Nella lettera affronta il male di questa società, la solitudine: «Sono lasciati soli anche i giovani, ricordiamocelo, ma oggi, la nostra società è composta per la maggior parte da ultra sessantenni. Non vanno abbandonati»

E’ stato sindaco di Padova tra il 1982 e il 1987, Settimo Gottardo. Settantacinquenne ma vispo come un ragazzino, ci riceve a casa sua. «Che facciamo, stiamo dentro fuori? Approfittiamo che non fa ancora freddo, cosa ne dice?». Siamo venuti a trovarlo perché incuriositi dalla lettera aperta che ha scritto all’attuale sindaco, Sergio Giordani: «Siamo amici, sa?
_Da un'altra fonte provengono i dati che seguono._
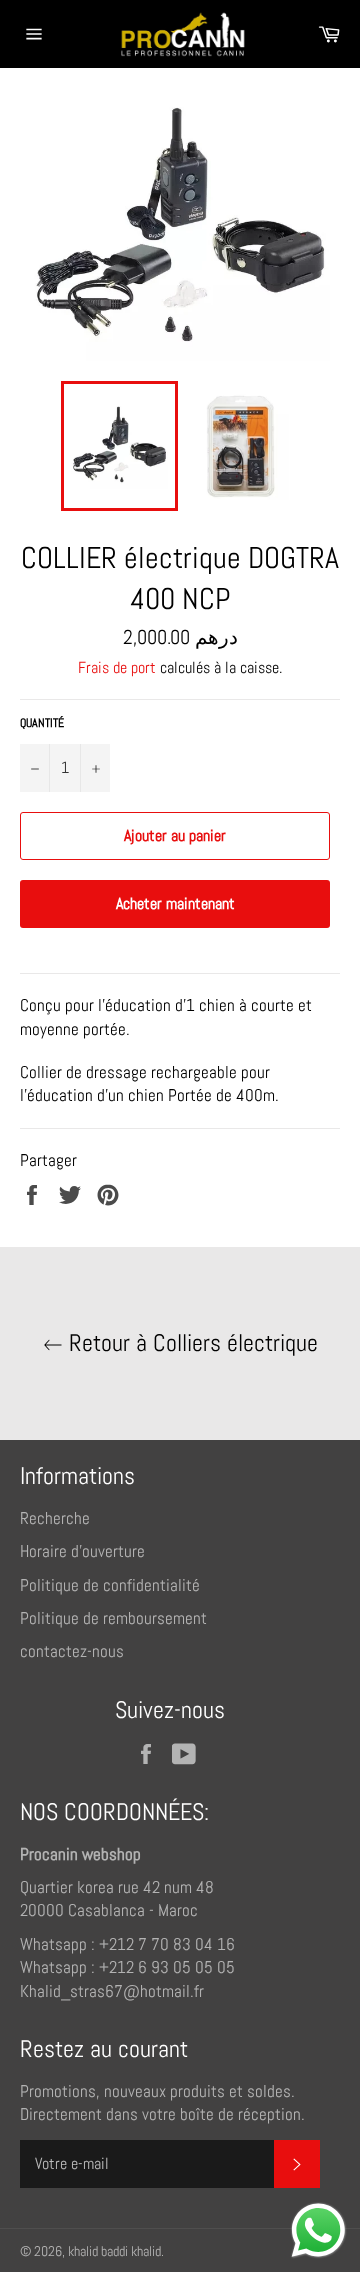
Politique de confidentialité (110, 1585)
Ci tenevo a condividere con lui questo pensiero». Gli ha scritto una lettera tutta incentrata sul sociale, sul tema della disgregazione sociale e quindi sulla solitudine: «Sono lasciati soli anche i giovani, ricordiamocelo. Ma oggi, la nostra società è fatta per la maggior parte da persone con più di sessant’anni. Queste persone non devono essere abbandonate».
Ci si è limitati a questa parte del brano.